• _CONSEGNA_: Riscrivi per favore queste righe sostituendo "Macintosh HD" con "Disco Dati", lasciando invariato tutto il resto.

• _DATI FORNITI_:
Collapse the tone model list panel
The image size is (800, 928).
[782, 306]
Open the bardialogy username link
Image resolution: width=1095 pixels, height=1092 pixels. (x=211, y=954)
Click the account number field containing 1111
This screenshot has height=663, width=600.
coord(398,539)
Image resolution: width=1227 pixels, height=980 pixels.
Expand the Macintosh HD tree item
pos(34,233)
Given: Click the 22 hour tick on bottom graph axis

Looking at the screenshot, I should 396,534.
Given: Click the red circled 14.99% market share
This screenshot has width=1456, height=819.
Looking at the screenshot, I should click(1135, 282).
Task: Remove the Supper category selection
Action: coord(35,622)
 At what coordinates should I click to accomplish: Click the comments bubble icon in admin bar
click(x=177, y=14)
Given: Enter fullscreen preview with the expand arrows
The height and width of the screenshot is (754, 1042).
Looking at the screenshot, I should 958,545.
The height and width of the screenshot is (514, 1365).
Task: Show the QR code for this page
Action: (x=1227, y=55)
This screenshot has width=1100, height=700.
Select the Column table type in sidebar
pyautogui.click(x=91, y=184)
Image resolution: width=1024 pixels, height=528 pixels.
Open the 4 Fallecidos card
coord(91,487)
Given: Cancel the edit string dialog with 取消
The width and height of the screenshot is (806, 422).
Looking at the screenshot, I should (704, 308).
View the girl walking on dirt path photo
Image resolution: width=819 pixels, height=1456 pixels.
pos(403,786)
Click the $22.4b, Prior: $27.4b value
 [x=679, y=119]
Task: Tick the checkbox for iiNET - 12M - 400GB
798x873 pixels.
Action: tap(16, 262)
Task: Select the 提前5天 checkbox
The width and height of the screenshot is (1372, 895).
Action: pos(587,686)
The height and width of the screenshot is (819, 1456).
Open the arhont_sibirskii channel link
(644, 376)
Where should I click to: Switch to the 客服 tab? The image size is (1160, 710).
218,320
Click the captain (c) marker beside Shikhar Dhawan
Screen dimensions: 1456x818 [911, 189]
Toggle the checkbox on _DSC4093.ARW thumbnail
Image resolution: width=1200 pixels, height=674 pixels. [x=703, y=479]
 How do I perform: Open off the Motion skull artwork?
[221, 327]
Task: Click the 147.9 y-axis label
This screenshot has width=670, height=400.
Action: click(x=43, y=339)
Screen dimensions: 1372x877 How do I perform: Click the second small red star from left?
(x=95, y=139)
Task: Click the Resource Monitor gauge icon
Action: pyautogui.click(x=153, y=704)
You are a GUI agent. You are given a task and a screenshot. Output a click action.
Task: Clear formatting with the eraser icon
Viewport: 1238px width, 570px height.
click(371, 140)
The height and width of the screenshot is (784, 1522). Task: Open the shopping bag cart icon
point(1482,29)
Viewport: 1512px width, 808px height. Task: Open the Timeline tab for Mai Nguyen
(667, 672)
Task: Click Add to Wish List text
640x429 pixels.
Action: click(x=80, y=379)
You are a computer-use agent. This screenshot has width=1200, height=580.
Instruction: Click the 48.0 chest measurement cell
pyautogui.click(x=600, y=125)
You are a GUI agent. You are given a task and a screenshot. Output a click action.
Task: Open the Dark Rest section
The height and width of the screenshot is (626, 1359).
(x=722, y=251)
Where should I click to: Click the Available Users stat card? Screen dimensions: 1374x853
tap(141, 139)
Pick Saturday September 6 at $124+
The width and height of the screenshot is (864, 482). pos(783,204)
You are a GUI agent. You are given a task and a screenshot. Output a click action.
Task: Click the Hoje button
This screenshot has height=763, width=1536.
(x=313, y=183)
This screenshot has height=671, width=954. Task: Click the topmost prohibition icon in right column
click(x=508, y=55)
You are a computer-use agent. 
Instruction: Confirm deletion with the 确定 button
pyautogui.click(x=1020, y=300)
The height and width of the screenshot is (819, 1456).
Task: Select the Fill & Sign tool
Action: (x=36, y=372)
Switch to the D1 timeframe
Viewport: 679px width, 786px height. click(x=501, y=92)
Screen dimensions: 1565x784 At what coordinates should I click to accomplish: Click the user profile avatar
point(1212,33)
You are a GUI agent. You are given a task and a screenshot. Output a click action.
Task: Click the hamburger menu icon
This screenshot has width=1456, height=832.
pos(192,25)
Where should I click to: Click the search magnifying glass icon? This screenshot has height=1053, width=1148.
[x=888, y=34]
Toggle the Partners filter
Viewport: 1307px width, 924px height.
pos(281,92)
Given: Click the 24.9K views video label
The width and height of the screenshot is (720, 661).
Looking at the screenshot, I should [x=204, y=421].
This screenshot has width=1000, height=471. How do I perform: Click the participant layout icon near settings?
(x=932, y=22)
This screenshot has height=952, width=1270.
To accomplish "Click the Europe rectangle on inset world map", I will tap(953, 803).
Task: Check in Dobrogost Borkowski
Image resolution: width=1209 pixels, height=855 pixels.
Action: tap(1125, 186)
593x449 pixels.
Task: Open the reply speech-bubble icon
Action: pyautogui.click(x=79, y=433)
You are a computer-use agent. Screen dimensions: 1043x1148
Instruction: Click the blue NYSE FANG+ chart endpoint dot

• _SOLUZIONE_:
Collapse the tone model list panel
The image size is (800, 928).
[782, 306]
Open the bardialogy username link
Image resolution: width=1095 pixels, height=1092 pixels. (x=211, y=954)
Click the account number field containing 1111
This screenshot has height=663, width=600.
coord(398,539)
Image resolution: width=1227 pixels, height=980 pixels.
Expand the Disco Dati tree item
pos(34,233)
Given: Click the 22 hour tick on bottom graph axis

Looking at the screenshot, I should 396,534.
Given: Click the red circled 14.99% market share
This screenshot has width=1456, height=819.
Looking at the screenshot, I should click(1135, 282).
Task: Remove the Supper category selection
Action: coord(35,622)
 At what coordinates should I click to accomplish: Click the comments bubble icon in admin bar
click(x=177, y=14)
Given: Enter fullscreen preview with the expand arrows
The height and width of the screenshot is (754, 1042).
Looking at the screenshot, I should 958,545.
The height and width of the screenshot is (514, 1365).
Task: Show the QR code for this page
Action: (x=1227, y=55)
This screenshot has width=1100, height=700.
Select the Column table type in sidebar
pyautogui.click(x=91, y=184)
Image resolution: width=1024 pixels, height=528 pixels.
Open the 4 Fallecidos card
coord(91,487)
Given: Cancel the edit string dialog with 取消
The width and height of the screenshot is (806, 422).
Looking at the screenshot, I should (704, 308).
View the girl walking on dirt path photo
Image resolution: width=819 pixels, height=1456 pixels.
pos(403,786)
Click the $22.4b, Prior: $27.4b value
 [x=679, y=119]
Task: Tick the checkbox for iiNET - 12M - 400GB
798x873 pixels.
Action: tap(16, 262)
Task: Select the 提前5天 checkbox
The width and height of the screenshot is (1372, 895).
Action: pos(587,686)
The height and width of the screenshot is (819, 1456).
Open the arhont_sibirskii channel link
(644, 376)
Where should I click to: Switch to the 客服 tab? The image size is (1160, 710).
218,320
Click the captain (c) marker beside Shikhar Dhawan
Screen dimensions: 1456x818 [911, 189]
Toggle the checkbox on _DSC4093.ARW thumbnail
Image resolution: width=1200 pixels, height=674 pixels. [x=703, y=479]
 How do I perform: Open off the Motion skull artwork?
[221, 327]
Task: Click the 147.9 y-axis label
This screenshot has width=670, height=400.
Action: click(x=43, y=339)
Screen dimensions: 1372x877 How do I perform: Click the second small red star from left?
(x=95, y=139)
Task: Click the Resource Monitor gauge icon
Action: pyautogui.click(x=153, y=704)
You are a GUI agent. You are given a task and a screenshot. Output a click action.
Task: Clear formatting with the eraser icon
Viewport: 1238px width, 570px height.
click(371, 140)
The height and width of the screenshot is (784, 1522). Task: Open the shopping bag cart icon
point(1482,29)
Viewport: 1512px width, 808px height. Task: Open the Timeline tab for Mai Nguyen
(667, 672)
Task: Click Add to Wish List text
640x429 pixels.
Action: click(x=80, y=379)
You are a computer-use agent. This screenshot has width=1200, height=580.
Instruction: Click the 48.0 chest measurement cell
pyautogui.click(x=600, y=125)
You are a GUI agent. You are given a task and a screenshot. Output a click action.
Task: Open the Dark Rest section
The height and width of the screenshot is (626, 1359).
(x=722, y=251)
Where should I click to: Click the Available Users stat card? Screen dimensions: 1374x853
tap(141, 139)
Pick Saturday September 6 at $124+
The width and height of the screenshot is (864, 482). pos(783,204)
You are a GUI agent. You are given a task and a screenshot. Output a click action.
Task: Click the Hoje button
This screenshot has height=763, width=1536.
(x=313, y=183)
This screenshot has height=671, width=954. Task: Click the topmost prohibition icon in right column
click(x=508, y=55)
You are a computer-use agent. 
Instruction: Confirm deletion with the 确定 button
pyautogui.click(x=1020, y=300)
The height and width of the screenshot is (819, 1456).
Task: Select the Fill & Sign tool
Action: (x=36, y=372)
Switch to the D1 timeframe
Viewport: 679px width, 786px height. click(x=501, y=92)
Screen dimensions: 1565x784 At what coordinates should I click to accomplish: Click the user profile avatar
point(1212,33)
You are a GUI agent. You are given a task and a screenshot. Output a click action.
Task: Click the hamburger menu icon
This screenshot has width=1456, height=832.
pos(192,25)
Where should I click to: Click the search magnifying glass icon? This screenshot has height=1053, width=1148.
[x=888, y=34]
Toggle the Partners filter
Viewport: 1307px width, 924px height.
pos(281,92)
Given: Click the 24.9K views video label
The width and height of the screenshot is (720, 661).
Looking at the screenshot, I should [x=204, y=421].
This screenshot has width=1000, height=471. How do I perform: Click the participant layout icon near settings?
(x=932, y=22)
This screenshot has height=952, width=1270.
To accomplish "Click the Europe rectangle on inset world map", I will tap(953, 803).
Task: Check in Dobrogost Borkowski
Image resolution: width=1209 pixels, height=855 pixels.
Action: tap(1125, 186)
593x449 pixels.
Task: Open the reply speech-bubble icon
Action: pyautogui.click(x=79, y=433)
You are a computer-use agent. Screen dimensions: 1043x1148
Instruction: Click the blue NYSE FANG+ chart endpoint dot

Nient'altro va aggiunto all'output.